Start of DATA FOR REVIEW

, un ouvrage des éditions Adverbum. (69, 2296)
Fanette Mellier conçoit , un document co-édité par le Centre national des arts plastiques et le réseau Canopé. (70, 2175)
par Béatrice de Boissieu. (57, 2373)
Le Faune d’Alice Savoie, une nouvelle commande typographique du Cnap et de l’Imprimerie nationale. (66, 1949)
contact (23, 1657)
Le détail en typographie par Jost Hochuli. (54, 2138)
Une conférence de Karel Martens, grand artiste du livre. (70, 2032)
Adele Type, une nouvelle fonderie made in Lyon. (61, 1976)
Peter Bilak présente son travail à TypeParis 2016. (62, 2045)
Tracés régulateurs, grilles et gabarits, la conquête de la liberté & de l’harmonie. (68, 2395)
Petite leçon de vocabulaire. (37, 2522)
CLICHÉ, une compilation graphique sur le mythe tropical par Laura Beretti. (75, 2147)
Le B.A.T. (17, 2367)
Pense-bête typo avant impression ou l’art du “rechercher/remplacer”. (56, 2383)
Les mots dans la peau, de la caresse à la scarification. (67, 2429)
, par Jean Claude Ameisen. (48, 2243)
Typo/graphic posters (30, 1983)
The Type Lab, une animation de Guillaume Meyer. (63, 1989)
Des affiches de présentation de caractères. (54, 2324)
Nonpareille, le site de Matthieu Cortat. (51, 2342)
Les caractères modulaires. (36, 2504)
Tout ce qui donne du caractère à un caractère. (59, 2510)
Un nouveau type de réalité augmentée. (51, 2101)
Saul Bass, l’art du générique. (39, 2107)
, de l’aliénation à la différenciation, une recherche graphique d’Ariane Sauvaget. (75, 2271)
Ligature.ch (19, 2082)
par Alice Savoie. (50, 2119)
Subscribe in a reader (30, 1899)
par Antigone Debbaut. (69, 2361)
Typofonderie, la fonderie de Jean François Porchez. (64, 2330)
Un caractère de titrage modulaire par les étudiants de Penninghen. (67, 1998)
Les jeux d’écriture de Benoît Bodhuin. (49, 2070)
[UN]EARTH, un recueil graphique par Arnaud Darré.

End of DATA FOR REVIEW

• **PROBLEM TO SOLVE**
Once the line with "The Type Lab, une" is found in the records above, print exactly that line and every line after it through the line with "Typofonderie, la fonderie".

• **SOLUTION TO THIS EXERCISE**
The Type Lab, une animation de Guillaume Meyer. (63, 1989)
Des affiches de présentation de caractères. (54, 2324)
Nonpareille, le site de Matthieu Cortat. (51, 2342)
Les caractères modulaires. (36, 2504)
Tout ce qui donne du caractère à un caractère. (59, 2510)
Un nouveau type de réalité augmentée. (51, 2101)
Saul Bass, l’art du générique. (39, 2107)
, de l’aliénation à la différenciation, une recherche graphique d’Ariane Sauvaget. (75, 2271)
Ligature.ch (19, 2082)
par Alice Savoie. (50, 2119)
Subscribe in a reader (30, 1899)
par Antigone Debbaut. (69, 2361)
Typofonderie, la fonderie de Jean François Porchez. (64, 2330)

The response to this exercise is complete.